FOREIGN INTERVENTION?

* Any talk of foreign intervention in Somalia is tinged with memories of disastrous U.N. and U.S. interventions in the early 1990s, perhaps most vividly illustrated by the "Black Hawk Down" battle in 1993 when 18 American troops were killed.

* The African Union (AU) has a 3,000-strong peacekeeping force of Ugandans and Burundians, but they have been unable to do much more than guard a few key installations like the presidential palace and airport. Both of those have been hit by insurgents, however, and AU troops themselves are targets too.

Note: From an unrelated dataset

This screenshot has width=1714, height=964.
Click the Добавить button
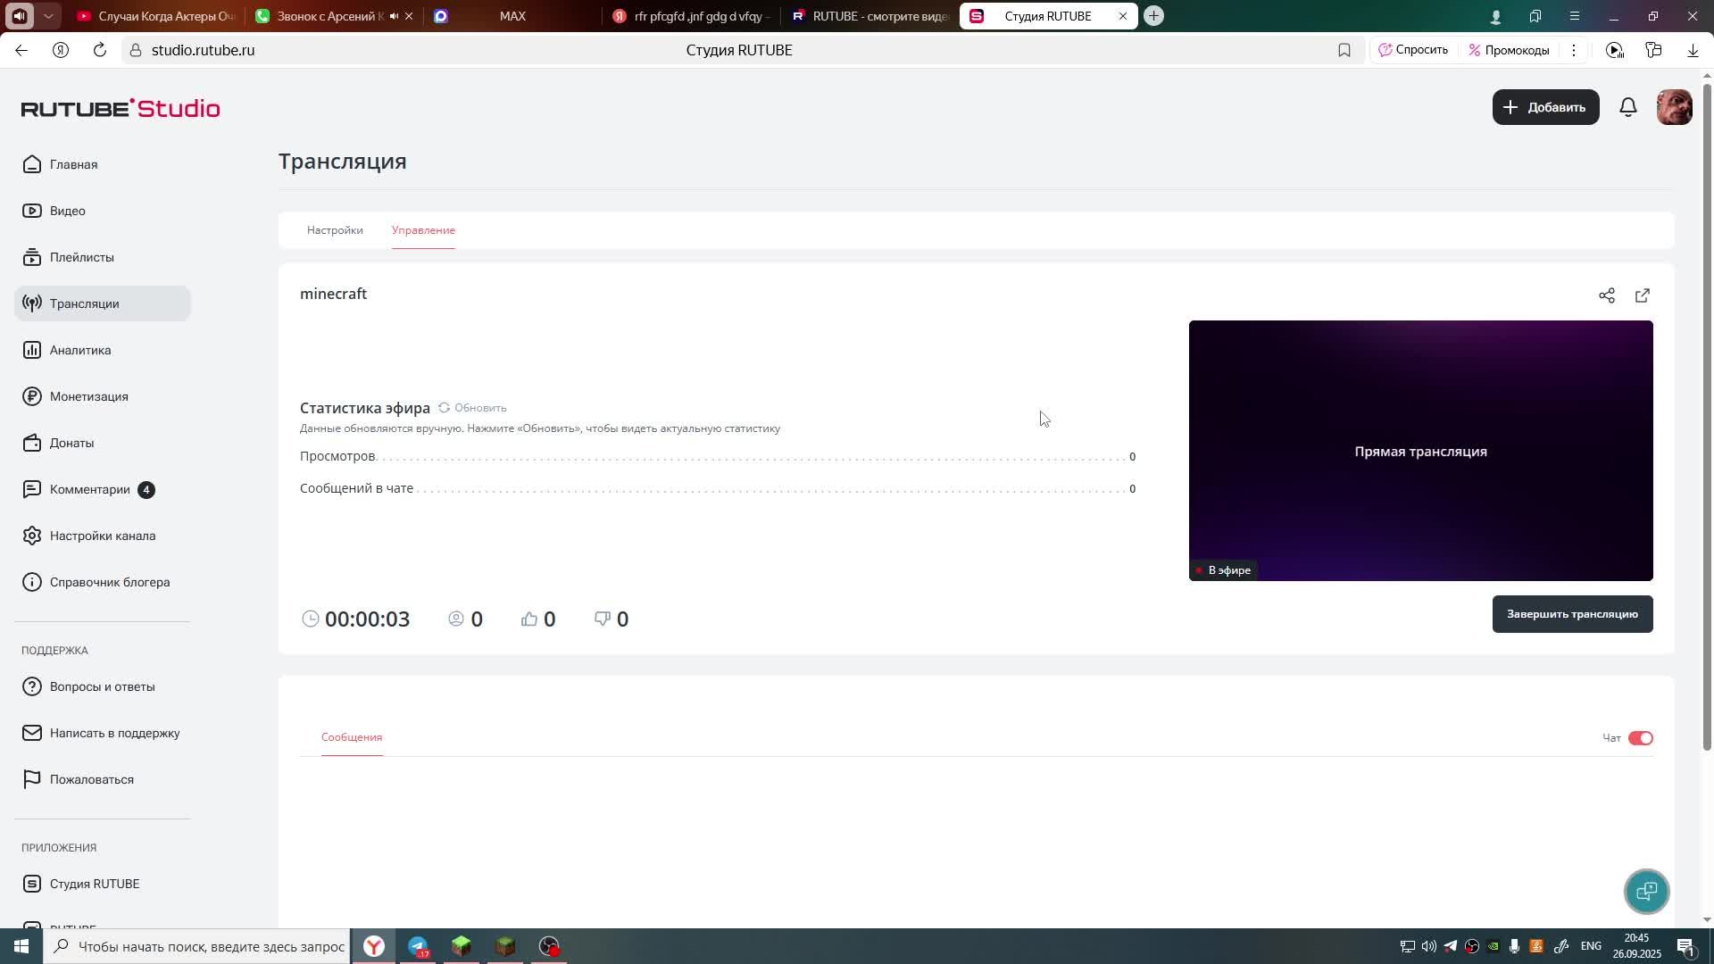point(1545,107)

* The AU is struggling to increase the force to an intended 8,000, though Nigeria and others are talking of soon sending reinforcements. The pan-African body's preferred option, however, is to hand over to the United Nations.

* The U.N. Security Council appears to have no political appetite for another major intervention in Africa -- at a time when it is facing criticism over failing to keep the peace in Congo and Darfur -- but has begun contingency planning in case.

* By contrast, foreign nations have swung into quick action to try to contain piracy which has reached unprecedented levels this year in the nearby Gulf of Aden and Indian Ocean waters.

* The NATO alliance and the European Union (EU) have sent ships, while the United States, France, Russia, India and others have all stepped up patrols in the area. As if mocking their efforts, pirates took a Saudi supertanker off Kenya last weekend in their biggest and geographically furthest strike yet.

* Ethiopia has been quietly withdrawing soldiers it sent in 2006 to back the government. But it still has several thousand there and is viewed as unlikely to pull them all out for fear of an al Shabaab assault on Mogadishu.


CHAOS AS NORMAL?

* In the absence of any major shift in Somali politics, the current quagmire would simply continue.

* Fighting has killed 10,000 civilians since early 2007 and more would undoubtedly be caught up in daily clashes. More than 1 million are internal refugees, and that number would grow.

* Foreign fighters may continue to be attracted to "Africa's Iraq" which militants present as a war against infidel invaders.